The J-17 index well, located near downtown San Antonio, is the primary metric used by the Edwards Aquifer Authority (EAA) to regulate pumping across the region. The annual average elevation recorded at this well declined from approximately 685 feet in the late 1970s to 625 feet by 2026, a reduction of roughly 60 feet over five decades. When the well falls below 660 feet, Stage 1 restrictions take effect; below 640 feet, the region enters Stage 3, which carries significant mandatory reductions for agricultural, municipal, and industrial permit holders alike. As of the 2026 average, the aquifer sits within the Stage 3–4 restriction zone.
This chart displays the proportion of Bexar County classified under each U.S. Drought Monitor severity category on a weekly basis from 2000 through 2025. The height of the colored area at any point in time reflects the total share of the county in some form of drought that week. Two periods of dense, dark-red coverage are visible: one centered on 2011, and a second sustained period beginning around 2022 and extending through the end of 2025. December 2025 ended with 94% of the county classified as D3 Extreme Drought, with no weeks free from at least moderate drought conditions for the preceding three years.

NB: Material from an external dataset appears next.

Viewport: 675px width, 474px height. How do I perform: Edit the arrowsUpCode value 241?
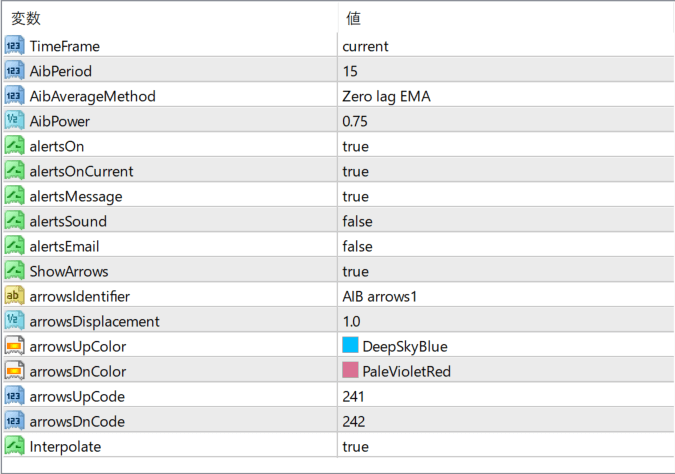tap(506, 397)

Aggregating the weekly drought data to the annual level reveals the distribution of severe drought exposure across the 25-year record. The year 2006 recorded the highest single-year D3+ coverage at 98%, meaning nearly every week that year the entire county was classified at extreme or exceptional drought severity. The years 2008, 2009, 2010, and 2011 also recorded values above 70%. A second cluster of high-exposure years is visible from 2022 through 2025, with 2025 ending at 84%. This chart does not show the duration or continuity of drought within a year — for that, Figure 2 provides the week-by-week breakdown.

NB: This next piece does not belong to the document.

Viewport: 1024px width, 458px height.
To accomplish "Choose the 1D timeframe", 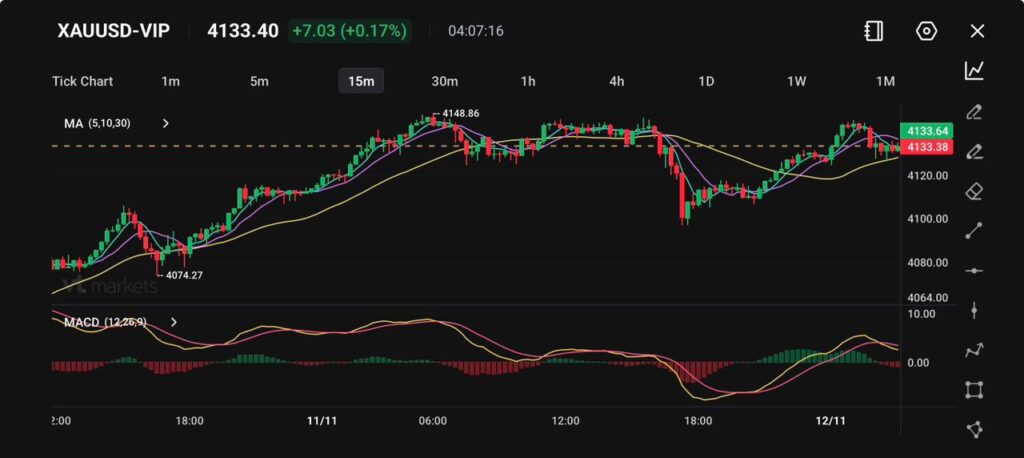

Municipal water demand in Bexar County rose steadily from the mid-1970s through approximately 2000, reaching a recorded high of around 330,000 acre-feet. Since that peak, total annual demand has declined and stabilized at roughly 200,000–230,000 acre-feet, a level comparable to what was recorded in the early 1980s. The J-17 aquifer elevation (red line, right axis) tracks inversely against cumulative drought stress rather than against annual demand alone, reflecting the multi-year nature of aquifer recharge and depletion cycles. Note that the TWDB data used here records total municipal withdrawals and does not include population figures; per-capita trends cannot be calculated from this dataset alone.
On April 20–21, 2026, three USGS-monitored stream channels in the San Antonio metro area recorded gage heights above their respective flood stage thresholds. Salado Creek at Loop 13 reached a peak of 19.27 feet on April 21, exceeding its major flood stage threshold of 18 feet. Leon Creek at Loop 410 peaked at 11.34 feet (flood stage: 10 feet), and Leon Creek at IH-35 peaked at 11.70 feet (flood stage: 9 feet). All three gauges recorded a return to below flood stage within approximately 24 hours of their respective peaks. Data from this chart are provisional and subject to revision by the USGS.